┌─ Texto fornecido

Foto: Felipe Bianchi |
O Coletivo Futebol, Mídia e Democracia, fundado a partir do Centro de Estudos da Mídia Alternativa Barão de Itararé, promoveu um debate nesta terça-feira (11), em São Paulo, para marcar o lançamento de seu manifesto. A atividade contou com a presença do jornalista e blogueiro Luiz Carlos Azenha (Viomundo), da repórter Camila Mattoso (ESPN Brasil) e do ex-jogador Adauto, campeão brasileiro pelo Atlético/PR em 2001 e atualmente no Sport Club Atibaia.
Com a presença de torcedores, estudantes e ativistas sociais, os debatedores falaram sobre temas como a falta de democracia nas instituições que comandam o futebol brasileiro e a questão dos direitos de transmissão, monopolizados pela Rede Globo. Azenha também aproveitou a ocasião para lançar o livro 'O lado sujo do futebol' (Ed. Planeta), do qual é co-autor (veja a capa ao lado).
“Na investigação do livro”, explica o jornalista, “percebi como é central, no futebol brasileiro, a os direitos de transmissão”. Não é por acaso, segundo ele, que os escândalos recentes envolvendo a FIFA e a Confederação Brasileira de Futebol (CBF) são, em boa parte, em torno de contratos obscuros nessa área. “Para se ter noção da importância do tema, os direitos de transmissão representam cerca de 70% da receita dos clubes brasileiros”.
Para escancarar o grau de promiscuidade entre a entidade-chefe do futebol brasileiro e a Rede Globo, Azenha citou a resposta da CBF quando questionada pelo Conselho Administrativo de Defesa Econômica (CADE) sobre o modelo de negociação dos direitos de forma individual com os clubes. “O CADE perguntou se a entidade considerava o modelo benéfico ou maléfico para o desenvolvimento de um campeonato competitivo. A resposta da CBF foi que os clubes é quem devem decidir qual a forma de negociação a ser adotada, e que em sua visão, o modelo vigente não causa nenhum impacto na competitividade do campeonato”.

└─
┌─ Linhas

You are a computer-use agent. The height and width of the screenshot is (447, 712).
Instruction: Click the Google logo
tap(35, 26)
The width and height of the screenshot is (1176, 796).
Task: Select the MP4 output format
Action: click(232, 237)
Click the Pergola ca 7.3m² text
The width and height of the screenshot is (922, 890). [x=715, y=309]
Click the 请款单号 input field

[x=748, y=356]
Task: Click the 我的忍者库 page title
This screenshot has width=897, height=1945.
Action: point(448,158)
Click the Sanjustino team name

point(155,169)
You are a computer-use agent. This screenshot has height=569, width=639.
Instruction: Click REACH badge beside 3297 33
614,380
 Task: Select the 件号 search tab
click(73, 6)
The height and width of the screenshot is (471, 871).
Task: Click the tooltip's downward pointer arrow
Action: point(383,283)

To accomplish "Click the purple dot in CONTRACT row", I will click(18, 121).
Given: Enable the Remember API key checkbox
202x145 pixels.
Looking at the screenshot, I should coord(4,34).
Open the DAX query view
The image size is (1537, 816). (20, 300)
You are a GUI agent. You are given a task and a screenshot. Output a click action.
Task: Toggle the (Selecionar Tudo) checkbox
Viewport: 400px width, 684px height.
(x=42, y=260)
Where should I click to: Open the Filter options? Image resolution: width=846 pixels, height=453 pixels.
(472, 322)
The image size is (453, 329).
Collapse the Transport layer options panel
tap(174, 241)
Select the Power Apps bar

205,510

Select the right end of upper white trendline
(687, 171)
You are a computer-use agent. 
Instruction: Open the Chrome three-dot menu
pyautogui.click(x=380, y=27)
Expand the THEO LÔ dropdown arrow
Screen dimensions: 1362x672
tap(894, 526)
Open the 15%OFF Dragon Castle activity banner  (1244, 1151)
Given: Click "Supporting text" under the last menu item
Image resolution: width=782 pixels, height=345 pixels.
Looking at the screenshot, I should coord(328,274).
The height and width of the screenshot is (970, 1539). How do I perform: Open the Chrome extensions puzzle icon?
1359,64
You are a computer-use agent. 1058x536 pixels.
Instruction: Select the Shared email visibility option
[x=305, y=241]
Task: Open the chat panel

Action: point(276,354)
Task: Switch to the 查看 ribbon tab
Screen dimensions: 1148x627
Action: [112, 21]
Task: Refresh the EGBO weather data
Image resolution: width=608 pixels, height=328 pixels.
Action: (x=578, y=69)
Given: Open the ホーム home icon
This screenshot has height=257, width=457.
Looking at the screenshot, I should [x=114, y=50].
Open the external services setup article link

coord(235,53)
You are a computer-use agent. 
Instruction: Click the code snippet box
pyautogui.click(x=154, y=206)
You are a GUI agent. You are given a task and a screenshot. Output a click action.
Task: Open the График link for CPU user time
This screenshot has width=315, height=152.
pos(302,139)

└─

» Enunciado
Responda às perguntas abaixo com base no texto fornecido.
(a) Por qual clube e em que ano Adauto foi campeão brasileiro?
(b) Qual é o título do livro que Azenha lançou no debate?
(c) Segundo Azenha, que parcela da receita dos clubes brasileiros os direitos de transmissão representam?

» Resultado do exercício
(a) Adauto foi campeão brasileiro pelo Atlético/PR em 2001.
(b) O livro se chama "O lado sujo do futebol".
(c) Os direitos de transmissão representam cerca de 70% da receita dos clubes brasileiros.